Need custom runtime settings (threads, context size, GPU layers)? Pass a LiquidInferenceEngineOptions value:


let options = LiquidInferenceEngineOptions(
  bundlePath: bundleURL.path,
  cpuThreads: 6,
  contextSize: 8192,
  nGpuLayers: 8
)
let runner = try await Leap.load(url: bundleURL, options: options)

Alternate: load a GGUF file


// Loading a GGUF file instead (automatically selects the llama.cpp backend)
let ggufURL = Bundle.main.url(forResource: "qwen3-0_6b", withExtension: "gguf")!
let runner = try await Leap.load(url: ggufURL)
// Keep mmproj-qwen3-0_6b.gguf in the same directory to unlock vision features

Stream responses

send(_:) (shown above) launches a Task that consumes the AsyncThrowingStream returned by Conversation.generateResponse. Each MessageResponse case maps to UI updates, tool execution, or completion metadata. Cancel the task manually (for example via stopGeneration()) to interrupt generation early.

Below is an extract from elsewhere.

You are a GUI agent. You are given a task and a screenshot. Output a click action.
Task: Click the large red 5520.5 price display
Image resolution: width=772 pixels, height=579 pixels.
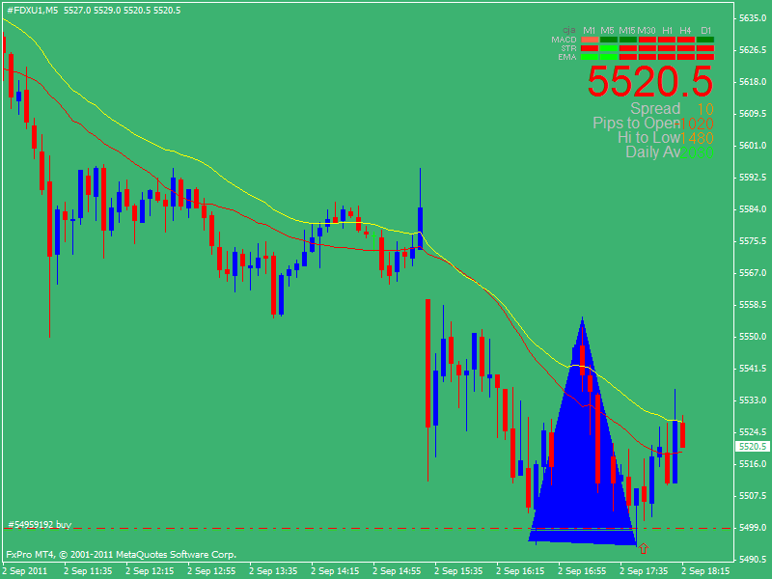(650, 81)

You can also observe conversation.isGenerating to disable UI controls while a request is in flight.

Send images (optional)

When the loaded model ships with multimodal weights (and you either provide the matching mmproj for a bundle or the SDK finds an mmproj-*.gguf next to a GGUF file), you can mix image and text parts in the same message:


let message = ChatMessage(
  role: .user,
  content: [
    .text("Describe what you see."),
    .image(jpegData)  // Data containing JPEG bytes
  ]
)

Add tool results back to the history


let toolMessage = ChatMessage(
  role: .tool,
  content: [.text("{\"temperature\":72,\"conditions\":\"sunny\"}")]
)
 
guard let current = conversation else { return }
let updatedHistory = current.history + [toolMessage]
conversation = current.modelRunner.createConversationFromHistory(
  history: updatedHistory
)

Next steps

Learn how to expose structured JSON outputs with the @Generatable macros.
Wire up tools and external APIs with Function Calling.
Compare on-device and cloud behaviour in Cloud AI Comparison.

You now have a project that loads an on-device model, streams responses, and is ready for advanced features like structured output and tool use.